**RECORDS FOR THE TASK:**
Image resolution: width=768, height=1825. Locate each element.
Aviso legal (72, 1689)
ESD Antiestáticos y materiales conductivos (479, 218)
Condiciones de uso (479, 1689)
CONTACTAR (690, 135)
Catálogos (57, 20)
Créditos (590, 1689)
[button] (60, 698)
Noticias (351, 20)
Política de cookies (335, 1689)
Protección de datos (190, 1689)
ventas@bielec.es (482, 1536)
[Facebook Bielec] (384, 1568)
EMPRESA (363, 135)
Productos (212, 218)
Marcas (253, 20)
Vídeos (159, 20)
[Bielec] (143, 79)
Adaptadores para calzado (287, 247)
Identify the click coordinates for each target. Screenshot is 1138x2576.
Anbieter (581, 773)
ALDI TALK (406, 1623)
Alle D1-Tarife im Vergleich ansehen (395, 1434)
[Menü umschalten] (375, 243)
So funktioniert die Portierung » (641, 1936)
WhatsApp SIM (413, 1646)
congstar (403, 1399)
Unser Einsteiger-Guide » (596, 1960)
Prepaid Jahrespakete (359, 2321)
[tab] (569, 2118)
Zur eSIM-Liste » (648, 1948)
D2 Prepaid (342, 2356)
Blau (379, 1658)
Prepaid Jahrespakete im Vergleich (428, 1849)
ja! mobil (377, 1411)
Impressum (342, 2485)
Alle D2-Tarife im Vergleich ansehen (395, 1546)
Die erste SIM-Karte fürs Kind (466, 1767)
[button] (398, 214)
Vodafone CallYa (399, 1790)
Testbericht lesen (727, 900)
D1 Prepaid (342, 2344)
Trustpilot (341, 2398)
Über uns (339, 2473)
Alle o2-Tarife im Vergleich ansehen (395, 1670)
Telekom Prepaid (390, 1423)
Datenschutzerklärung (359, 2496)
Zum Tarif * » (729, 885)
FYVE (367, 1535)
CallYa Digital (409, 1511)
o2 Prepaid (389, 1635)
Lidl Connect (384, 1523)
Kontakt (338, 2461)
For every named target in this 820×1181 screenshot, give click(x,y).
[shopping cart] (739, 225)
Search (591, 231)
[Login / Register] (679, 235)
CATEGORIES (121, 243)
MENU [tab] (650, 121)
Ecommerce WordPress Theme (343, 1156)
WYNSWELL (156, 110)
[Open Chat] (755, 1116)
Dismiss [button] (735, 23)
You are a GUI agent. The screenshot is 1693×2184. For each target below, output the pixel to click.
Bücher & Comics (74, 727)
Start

**WHAT IS REQUIRED:** After reading the data above, return it verbatim in full.

**SOLUTION TO THIS EXERCISE:**
Image resolution: width=768, height=1825. Locate each element.
Aviso legal (72, 1689)
ESD Antiestáticos y materiales conductivos (479, 218)
Condiciones de uso (479, 1689)
CONTACTAR (690, 135)
Catálogos (57, 20)
Créditos (590, 1689)
[button] (60, 698)
Noticias (351, 20)
Política de cookies (335, 1689)
Protección de datos (190, 1689)
ventas@bielec.es (482, 1536)
[Facebook Bielec] (384, 1568)
EMPRESA (363, 135)
Productos (212, 218)
Marcas (253, 20)
Vídeos (159, 20)
[Bielec] (143, 79)
Adaptadores para calzado (287, 247)
Identify the click coordinates for each target. Screenshot is 1138x2576.
Anbieter (581, 773)
ALDI TALK (406, 1623)
Alle D1-Tarife im Vergleich ansehen (395, 1434)
[Menü umschalten] (375, 243)
So funktioniert die Portierung » (641, 1936)
WhatsApp SIM (413, 1646)
congstar (403, 1399)
Unser Einsteiger-Guide » (596, 1960)
Prepaid Jahrespakete (359, 2321)
[tab] (569, 2118)
Zur eSIM-Liste » (648, 1948)
D2 Prepaid (342, 2356)
Blau (379, 1658)
Prepaid Jahrespakete im Vergleich (428, 1849)
ja! mobil (377, 1411)
Impressum (342, 2485)
Alle D2-Tarife im Vergleich ansehen (395, 1546)
Die erste SIM-Karte fürs Kind (466, 1767)
[button] (398, 214)
Vodafone CallYa (399, 1790)
Testbericht lesen (727, 900)
D1 Prepaid (342, 2344)
Trustpilot (341, 2398)
Über uns (339, 2473)
Alle o2-Tarife im Vergleich ansehen (395, 1670)
Telekom Prepaid (390, 1423)
Datenschutzerklärung (359, 2496)
Zum Tarif * » (729, 885)
FYVE (367, 1535)
CallYa Digital (409, 1511)
o2 Prepaid (389, 1635)
Lidl Connect (384, 1523)
Kontakt (338, 2461)
For every named target in this 820×1181 screenshot, give click(x,y).
[shopping cart] (739, 225)
Search (591, 231)
[Login / Register] (679, 235)
CATEGORIES (121, 243)
MENU [tab] (650, 121)
Ecommerce WordPress Theme (343, 1156)
WYNSWELL (156, 110)
[Open Chat] (755, 1116)
Dismiss [button] (735, 23)
You are a GUI agent. The screenshot is 1693×2184. For each target below, output the pixel to click.
Bücher & Comics (74, 727)
Start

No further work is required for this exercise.